Here are some highlights from our conversation with Ilya Gulman, Twingo’s chief technology officer. Ilya’s comments below are translated from Hebrew.
In the beginning
“Twenty years ago, all we had was two types of major databases: Oracle and SQL. In the twenty years since then, many different database technologies popped up. The database world became overpopulated — each database handles specific solutions.”
“Hiring a database person today is complicated since the person must know a lot. The most important part of our job is requirements. Each database has its own specialty. Another issue is how many times and places we need to save data, and we will get there shortly. A key approach would be to know how to approach the data. Are we going to approach it as a document store or just text search? And if it is a combination of all, then we need a Swiss Army knife approach. Is the data updatable? Quite important since quite a few databases are not updatable.”
The problem with modern architectures
“I used Amazon’s [architecture]. I would like to do a guided read. We have events occurring in the database on the DB, and write them to Kafka. This is a very important step in the process. There are islands of information within the process. The more islands you have, the more complex the situation becomes.”
Ilya describes four problems with the architecture. “The first problem is hiring people well-versed in multiple technologies. The main pitfalls we see with the multiple technologies is if people don’t have the expertise, we’ll run into problems.”
“The second issue is the fact that we have multiple datastores, and there is always some sort of discrepancy between data stores — or rather, inconsistencies. When those systems work for years and years, they tend to lose information.”
“The third problem is the lack of ‘self healing.’ This is something most databases have on their own, and there’s a feature built in that allows it to return to ‘base.’ For example if it loses partitioning, it will attempt to find the partitioning. While these databases (like Redshift and Athena) have this feature, when you connect the databases together, the architecture doesn’t have self-healing out of the box.”
“You can overcome this by ignoring self-healing and working with what you have. Or, some organizations build their own self-healing protocol — which is an incredible amount of work since you have to identify what breaks, and should be fixed.”

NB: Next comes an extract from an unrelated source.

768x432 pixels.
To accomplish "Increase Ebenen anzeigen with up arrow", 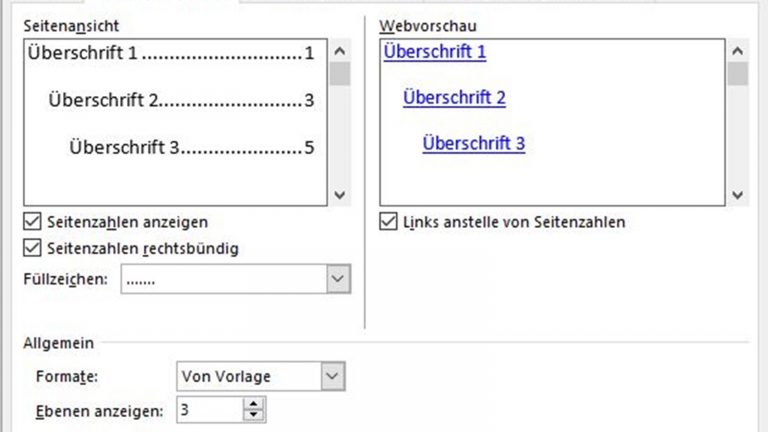I will (254, 403).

“The last problem we encounter with this architecture is because there are so many connectors, we run into needing to join data stores. You might have a use case (Elastic) that needs a text search, followed by analytical joins (which are done in Amazon Redshift). And we want to take both and connect — do both A & B. But this really isn’t easy. If you want to do this online, it’s nearly impossible.”
Can we simplify?
“If you look at the architecture, our goal is switching out what we currently have (Elastic, Redshift, Redis), and in its place swap one database that did everything the others did. It can do analytics, text search, key-value store, and on and on and on.”
“And because it’s all in one place, you don’t need to worry about multiple joins, you don’t need different skills, and ultimately the system has a self-healing process and will eliminate inconsistencies.”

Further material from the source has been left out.